Writing is a routine. I didn’t get much done on Saturday, but Sunday I finished Chapter Five, got two of my main characters, Keith and Elektra (yeah, that’s really her name) together, and saw my muse vanish for the time being. I ended up writing about twelve hundred and fifty words, and I have officially passed into the Country of Novella, where all the officials are corrupt, and are just looking for the right moment to throw your ass under the jail—usually after you don’t make your word count.
So all my players are upon the stage, with only a couple of bit players remaining to show up now and then to move the story along. I’m happy with the progression, even if I’m seeing a fifty day time line for writing the first draft, with fourteen days behind me. It’s better than saying it’s going to take sixty days to write it, which may have been more real at the beginning when I had no idea how big the story would become—and with my counts down and analyzed, right now I’m on the cusp of a sixty-three thousand word story that could, realistically, end up being sixty-five to seventy thousand words.
I almost always set goals for myself when I’m writing. A thousand words a day; sixty-five thousand words for a novel; four stories published in 2013. I do the same thing in stories; there are always things that are going to happen, and they will happen when they happen, so I never worry if something doesn’t happen, because it happens in its own good time.
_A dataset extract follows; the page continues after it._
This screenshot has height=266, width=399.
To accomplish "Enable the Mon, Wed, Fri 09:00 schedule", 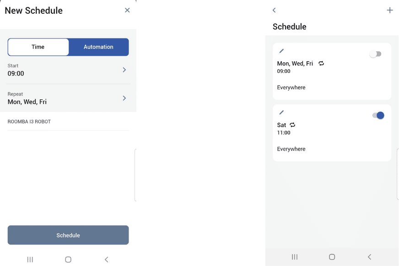I will tap(376, 54).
When I was laying out my timelines on Saturday, the notion hit me that I probably have more to write than I can ever write. If I write a novel every ninety days, and spend another ninety days editing it while working on another novel or novella, then I could publish two to three novels a year—assuming I did it all the self-publishing route. I know that, for one series, I could likely do twenty stories, and when you do the math, that’s almost seven years of steady work to get those all published. Which means I’d be in my early sixties before that work is finished—
If I start now.
Oh, this is what is known as job security, right? The fact that I have a ton of work, and maybe twenty years to get it done.